In the new study, Tykodi and Sandmaier, and Clinical Research Division colleagues Drs. John Thompson and Rainer Storb, tested whether the milder mini-transplant regimen developed at Fred Hutchinson for blood-cancer patients would be safe and effective for metastatic renal-cell carcinoma patients.
Eight patients with metastatic renal-cell carcinoma, ranging in age from 40 to 54, underwent the procedure. All received pre-transplant conditioning (radiation and the drug fludarabine) and the stem-cell transfusions as outpatients, although four of the patients required at least one subsequent hospitalization to treat infections or other complications that developed within the first three months.
In two of the patients, the cancer remained stable and had not worsened after a follow-up period of more than a year. In a third patient, the disease went into remission. The cancer continued to worsen in the five other patients, who died at a median time of 8 months after treatment. Four of the deaths were due to renal-cell carcinoma, and one resulted from pneumonia.

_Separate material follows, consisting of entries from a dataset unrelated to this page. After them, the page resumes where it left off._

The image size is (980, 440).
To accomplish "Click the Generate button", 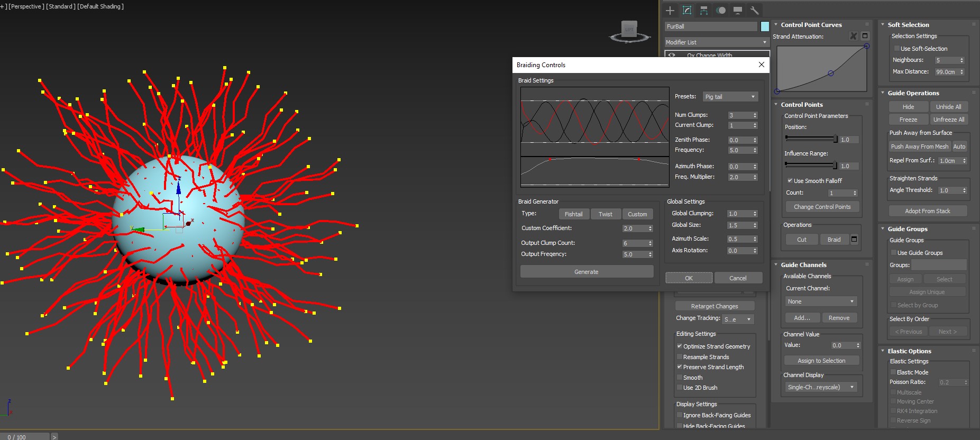I will coord(587,272).
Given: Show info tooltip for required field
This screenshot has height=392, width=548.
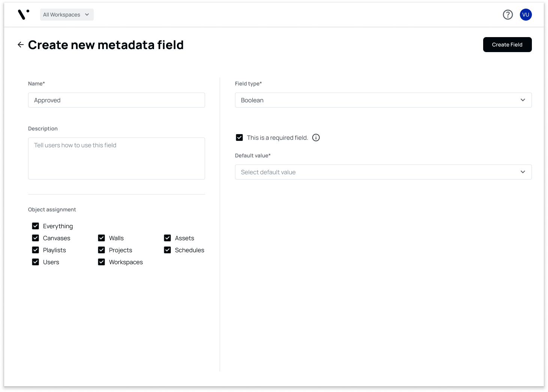Looking at the screenshot, I should (x=316, y=138).
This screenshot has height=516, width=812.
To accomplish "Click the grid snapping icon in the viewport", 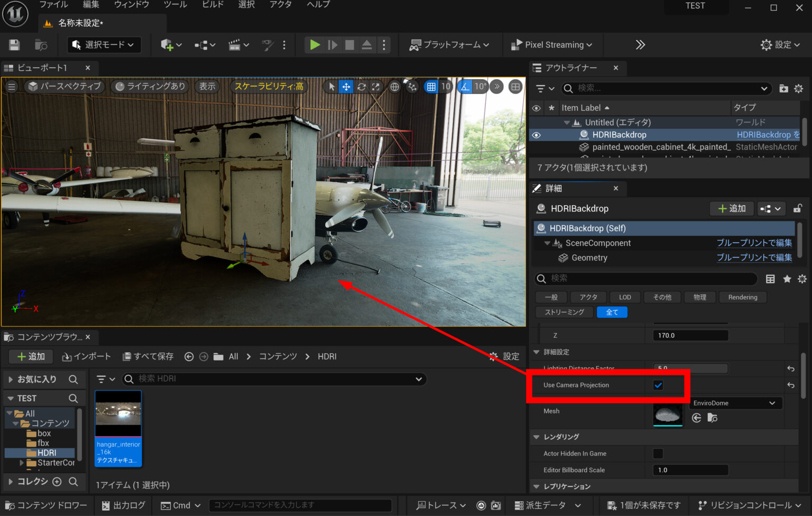I will [x=432, y=86].
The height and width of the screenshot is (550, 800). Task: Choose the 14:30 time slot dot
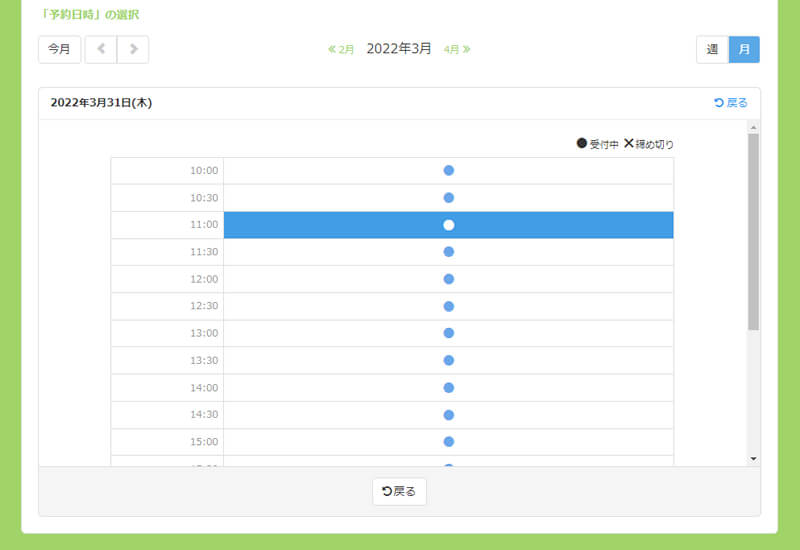[x=449, y=414]
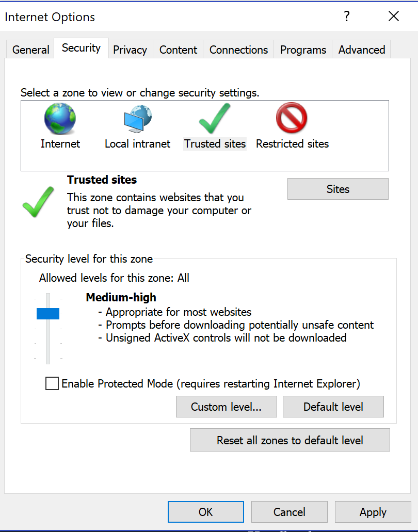
Task: Close the Internet Options dialog window
Action: point(394,17)
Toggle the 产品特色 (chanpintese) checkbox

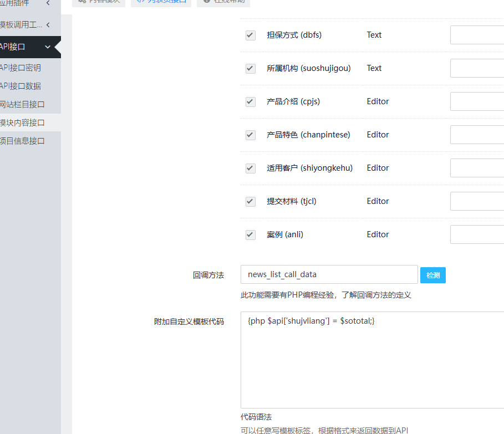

To learn more about why the procedure was effective for a subset of the patients, Tykodi and Dr. Hootie Warren examined immune cells known as T cells from the blood of the transplant recipients. In five of the eight patients, they detected T cells originating from the donor that reacted against the patient's own tissue. In the three patients who responded well to the treatment, some of these T cells were found to react against the tumor tissue.
Previous transplant studies with leukemia patients have found that even when patients and donors are carefully matched for the most important factors that control an individual's tissue type, many other subtle tissue-type differences exist between any two individuals — even siblings — except identical twins. These differences, which cause the donor immune cells to react against the patient, can have both positive and negative effects. When the reaction is against healthy patient tissue, it results in a sometimes severe complication called graft-vs.-host diseases (GVHD). When the reaction is against the cancer cells — known as graft-vs.-tumor effect — the transplant is often successful. Both reactions usually go hand in hand, such that patients who suffer from GVHD often reap the greatest benefits from the transplant. Two of the three renal-cell carcinoma patients who responded to the treatment also suffered from GVHD.
Tykodi said that the key to improving the effectiveness of the mini-transplant for renal-cell carcinoma is to learn which differences between patient and donor are most important for the anti-tumor effect. Ultimately, patients and donors may be typed and matched according to achieve the most effective response.
In addition, the research team hopes to identify T cells that react uniquely against tumor cells and weakly or not at all against normal tissue. Once identified, these cells could be transfused into patients after the transplant to boost the procedure's effectiveness. In addition, these novel targets on tumors could be used to develop vaccines that could stimulate a patient's own immune response after transplant.